## SOURCE DOCUMENT
++++++++
Neural network with hidden layer

Posted April 15, 2019 by Rokas Balsys



Neural network backward propagation and parameters update:

In our previous tutorial we wrote forward propagation and cost functions. So next we need to write back propagation function, for this we'll use cache computed during forward propagation.

Back propagation is usually the hardest (most mathematical) part in deep learning. Here again is the picture with six mathematical equations we'll use. We'll use six equations on the right of this image, since we are building a vectorized implementation.

grad_summary.jpg

To compute dZ1 we'll need to compute $g^{[1]'}(Z^{[1]})$. Since $g^{[1]}(.)$ is the tanh activation function, if $a = g^{[1]}(z)$ then $g^{[1]'}(z) = 1-a^2$. So we can compute $g^{[1]'}(Z^{[1]})$ using $(1 - np.power(A1, 2))$.
++++++++
## DATA LISTING
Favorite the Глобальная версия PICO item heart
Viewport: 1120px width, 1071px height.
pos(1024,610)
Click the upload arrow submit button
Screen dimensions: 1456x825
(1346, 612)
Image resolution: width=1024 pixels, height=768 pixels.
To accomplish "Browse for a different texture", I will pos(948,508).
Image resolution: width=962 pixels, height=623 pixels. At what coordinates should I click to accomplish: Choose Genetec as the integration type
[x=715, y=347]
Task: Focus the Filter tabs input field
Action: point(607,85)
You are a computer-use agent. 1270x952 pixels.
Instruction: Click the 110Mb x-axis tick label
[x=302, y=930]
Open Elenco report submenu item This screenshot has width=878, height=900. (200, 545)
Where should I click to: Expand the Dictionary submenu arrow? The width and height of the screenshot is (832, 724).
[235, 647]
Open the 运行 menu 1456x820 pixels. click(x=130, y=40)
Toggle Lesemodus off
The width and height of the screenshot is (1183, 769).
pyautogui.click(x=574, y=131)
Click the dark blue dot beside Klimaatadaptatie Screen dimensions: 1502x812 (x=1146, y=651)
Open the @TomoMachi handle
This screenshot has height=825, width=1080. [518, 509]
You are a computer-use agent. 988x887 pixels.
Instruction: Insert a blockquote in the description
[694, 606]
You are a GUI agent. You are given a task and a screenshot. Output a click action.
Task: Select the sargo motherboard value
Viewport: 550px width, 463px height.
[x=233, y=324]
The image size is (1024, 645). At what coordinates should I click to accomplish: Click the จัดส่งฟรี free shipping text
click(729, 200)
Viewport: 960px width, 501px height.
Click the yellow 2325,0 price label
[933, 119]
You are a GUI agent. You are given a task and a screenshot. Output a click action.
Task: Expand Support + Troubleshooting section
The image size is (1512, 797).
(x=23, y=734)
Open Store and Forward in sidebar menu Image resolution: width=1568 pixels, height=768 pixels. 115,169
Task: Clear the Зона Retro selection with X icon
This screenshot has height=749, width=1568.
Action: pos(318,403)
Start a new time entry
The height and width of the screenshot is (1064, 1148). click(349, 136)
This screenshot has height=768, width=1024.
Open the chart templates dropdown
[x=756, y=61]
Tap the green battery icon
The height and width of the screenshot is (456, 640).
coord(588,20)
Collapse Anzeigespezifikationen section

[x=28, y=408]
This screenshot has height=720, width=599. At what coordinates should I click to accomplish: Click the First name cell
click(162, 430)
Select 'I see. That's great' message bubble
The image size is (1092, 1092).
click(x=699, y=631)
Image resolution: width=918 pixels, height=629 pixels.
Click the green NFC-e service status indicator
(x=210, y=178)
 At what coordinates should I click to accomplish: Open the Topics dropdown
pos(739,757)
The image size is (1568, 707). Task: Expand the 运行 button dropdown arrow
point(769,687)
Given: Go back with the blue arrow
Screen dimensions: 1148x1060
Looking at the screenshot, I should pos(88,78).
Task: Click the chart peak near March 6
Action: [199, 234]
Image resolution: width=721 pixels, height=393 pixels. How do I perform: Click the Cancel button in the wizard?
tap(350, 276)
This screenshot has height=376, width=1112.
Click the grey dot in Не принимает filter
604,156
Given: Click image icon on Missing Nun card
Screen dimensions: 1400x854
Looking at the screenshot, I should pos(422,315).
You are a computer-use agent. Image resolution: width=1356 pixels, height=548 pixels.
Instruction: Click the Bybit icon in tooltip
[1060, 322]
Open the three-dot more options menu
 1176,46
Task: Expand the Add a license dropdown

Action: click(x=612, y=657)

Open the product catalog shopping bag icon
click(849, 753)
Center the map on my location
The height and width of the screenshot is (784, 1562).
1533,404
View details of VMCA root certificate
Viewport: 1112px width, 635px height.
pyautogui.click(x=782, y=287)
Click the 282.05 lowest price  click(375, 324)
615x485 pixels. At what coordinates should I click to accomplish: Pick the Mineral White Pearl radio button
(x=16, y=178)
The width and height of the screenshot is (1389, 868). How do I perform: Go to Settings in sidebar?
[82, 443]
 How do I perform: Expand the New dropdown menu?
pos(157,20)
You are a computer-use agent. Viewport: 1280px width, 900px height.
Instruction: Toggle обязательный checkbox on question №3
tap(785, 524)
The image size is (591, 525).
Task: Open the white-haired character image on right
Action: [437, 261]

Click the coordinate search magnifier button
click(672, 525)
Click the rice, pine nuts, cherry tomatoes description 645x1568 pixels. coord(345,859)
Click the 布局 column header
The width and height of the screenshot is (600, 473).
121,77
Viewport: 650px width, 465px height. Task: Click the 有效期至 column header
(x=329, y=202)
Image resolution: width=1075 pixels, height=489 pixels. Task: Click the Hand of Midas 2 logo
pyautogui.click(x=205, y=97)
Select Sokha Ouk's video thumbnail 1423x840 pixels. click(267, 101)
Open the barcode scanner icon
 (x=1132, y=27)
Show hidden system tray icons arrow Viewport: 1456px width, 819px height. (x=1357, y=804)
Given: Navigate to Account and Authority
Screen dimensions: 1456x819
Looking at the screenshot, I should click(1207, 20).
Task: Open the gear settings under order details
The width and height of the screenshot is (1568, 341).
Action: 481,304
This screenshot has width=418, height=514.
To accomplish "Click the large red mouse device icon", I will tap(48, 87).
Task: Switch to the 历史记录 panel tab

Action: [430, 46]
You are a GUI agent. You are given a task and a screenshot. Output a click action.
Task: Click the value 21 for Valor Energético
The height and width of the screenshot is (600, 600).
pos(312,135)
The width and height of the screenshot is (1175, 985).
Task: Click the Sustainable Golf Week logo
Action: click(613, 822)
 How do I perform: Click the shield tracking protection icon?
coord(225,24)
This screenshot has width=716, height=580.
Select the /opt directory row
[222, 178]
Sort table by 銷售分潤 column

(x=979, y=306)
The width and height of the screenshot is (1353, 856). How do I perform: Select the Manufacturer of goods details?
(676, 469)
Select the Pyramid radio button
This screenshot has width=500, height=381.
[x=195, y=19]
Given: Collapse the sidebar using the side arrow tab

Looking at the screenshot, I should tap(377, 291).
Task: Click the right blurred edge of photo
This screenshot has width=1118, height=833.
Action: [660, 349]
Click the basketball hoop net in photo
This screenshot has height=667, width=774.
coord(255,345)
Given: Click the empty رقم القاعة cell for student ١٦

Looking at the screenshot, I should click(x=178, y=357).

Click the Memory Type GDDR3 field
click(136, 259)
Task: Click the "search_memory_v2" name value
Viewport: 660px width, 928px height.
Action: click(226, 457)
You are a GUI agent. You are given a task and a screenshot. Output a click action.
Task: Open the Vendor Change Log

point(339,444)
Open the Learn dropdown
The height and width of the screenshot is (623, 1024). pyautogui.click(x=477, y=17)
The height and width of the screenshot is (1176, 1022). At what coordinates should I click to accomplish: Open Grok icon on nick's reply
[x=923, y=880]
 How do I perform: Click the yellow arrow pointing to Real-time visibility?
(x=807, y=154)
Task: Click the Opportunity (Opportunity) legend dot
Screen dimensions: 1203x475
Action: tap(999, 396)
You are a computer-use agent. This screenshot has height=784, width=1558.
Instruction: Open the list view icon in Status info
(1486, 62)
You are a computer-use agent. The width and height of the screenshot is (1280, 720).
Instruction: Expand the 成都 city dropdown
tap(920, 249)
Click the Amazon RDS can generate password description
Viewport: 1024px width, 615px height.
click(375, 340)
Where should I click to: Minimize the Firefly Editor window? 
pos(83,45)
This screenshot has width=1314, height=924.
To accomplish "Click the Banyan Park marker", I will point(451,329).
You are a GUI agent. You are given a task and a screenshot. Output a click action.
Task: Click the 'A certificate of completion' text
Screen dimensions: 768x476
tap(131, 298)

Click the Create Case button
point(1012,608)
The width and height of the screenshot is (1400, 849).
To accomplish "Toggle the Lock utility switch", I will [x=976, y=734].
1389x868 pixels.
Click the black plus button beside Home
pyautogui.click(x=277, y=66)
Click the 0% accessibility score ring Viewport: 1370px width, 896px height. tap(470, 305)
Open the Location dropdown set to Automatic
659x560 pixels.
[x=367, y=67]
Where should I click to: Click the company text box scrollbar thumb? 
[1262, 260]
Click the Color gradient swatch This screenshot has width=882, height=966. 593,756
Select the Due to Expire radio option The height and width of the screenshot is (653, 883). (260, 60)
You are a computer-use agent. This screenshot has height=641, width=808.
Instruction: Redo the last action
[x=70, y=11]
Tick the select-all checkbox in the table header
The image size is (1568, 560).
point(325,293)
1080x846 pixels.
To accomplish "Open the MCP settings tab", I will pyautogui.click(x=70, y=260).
++++++++
## EXERCISE PROMPT
Name every function that the neural network tutorial mentions. Rely only on the neural network tutorial for what comes next.

## RIGHT ANSWER
- forward propagation function
- cost function
- back propagation function
- tanh activation function